Rev. Michael Spurlock and his wife Aimee were faced with the incredible challenge of shepherding a church with too much debt and too few people on Sundays. Now they're opening up about the true story that inspired the motion picture, "All Saints."

"I was just out of seminary - I'd never been the pastor or the chief shepherd of a church before," Spurlock told The Gospel Herald.

He was put in charge of running All Saints Episcopal Church in 2007 and was way over his head. 

 "I had no idea what I was doing. We were sent down to see what should happen; should we close the church? Should we sell the property? Could we make a go of it?"

That's when everything changed and a group of refugees from Myanmar, formerly known as Burma, came walking in the church doors. 

"The refugees from Burma arrived after we had determined that there was probably little alternative but to sell the church property and replant the church," Michael said. "We were going to start over from scratch and try to eliminate the debt. And then, when the refugees showed up, we just turned a radical corner in the life of the parish."

He decided to pay off the church debt by starting a farm on church grounds and allowing the refugees to work on it. 

We were praying throughout the whole experience," Michael said. "Sometimes, the provision was so miraculous...you could feel the presence of God there."

More refugees came, the farm grew and so did the church. Before they knew it the church had been rescued from the brink of collapse. 

 "A simple adherence to Jesus' command to love one another, to welcome the stranger, to not be judging who should and shouldn't attend your church. Just the openness to those possibilities changed everything, it was so far beyond our imagining what God wound up doing there," Spurlock added. 

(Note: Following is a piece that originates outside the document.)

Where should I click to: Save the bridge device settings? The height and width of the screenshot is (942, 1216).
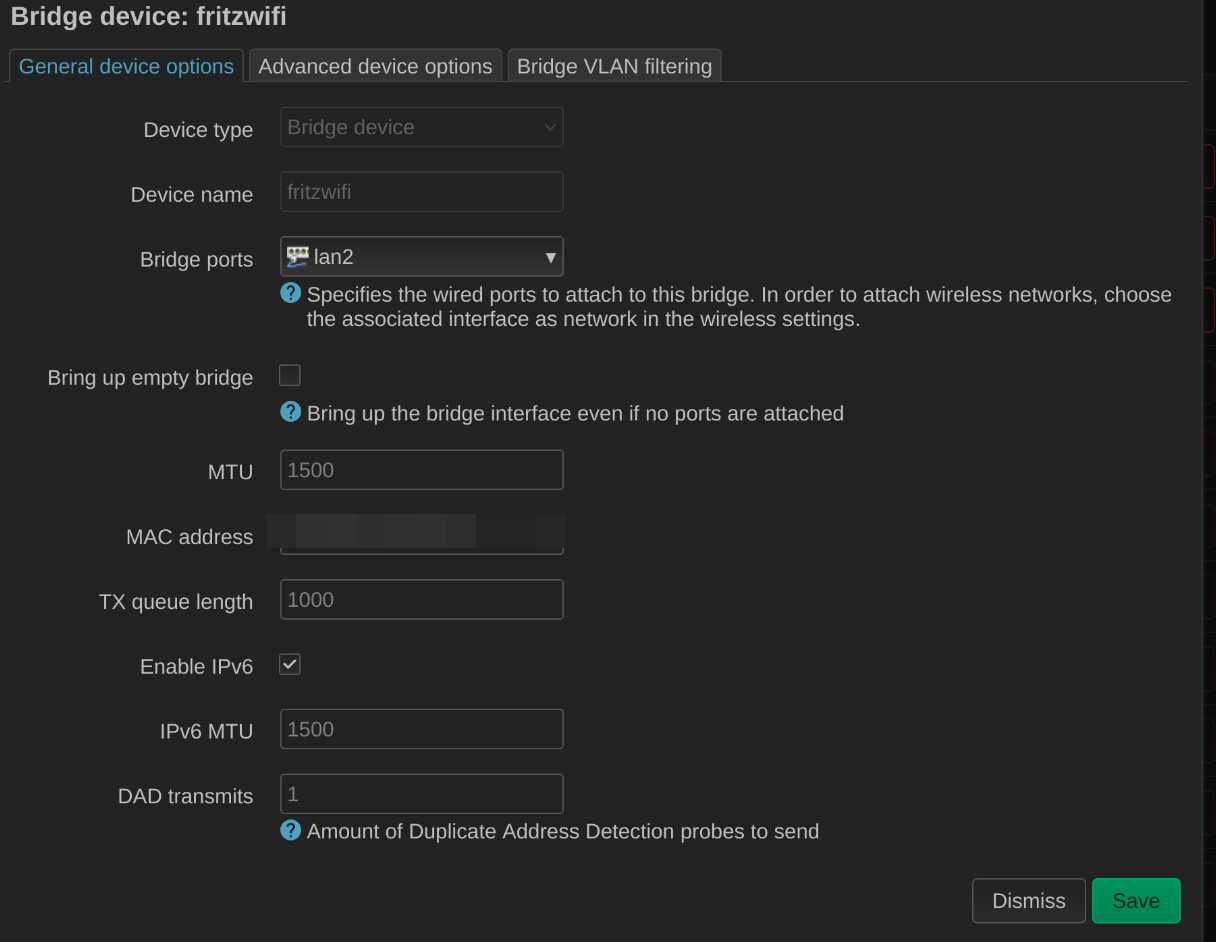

The church's story has since been made into a movie by Sony Pictures Entertainment company entitled "All Saints."

It hits theaters August 25th. 

The Spurlock's say the film shows the power of prayer. 

"The power of prayer has everything to do with our story - from the very beginning," Aimee told Gospel Herald. "We were put in this situation that felt just so frightening. And then, there were these beautiful people who came into our lives and suddenly, our world changed, and it changed for everyone."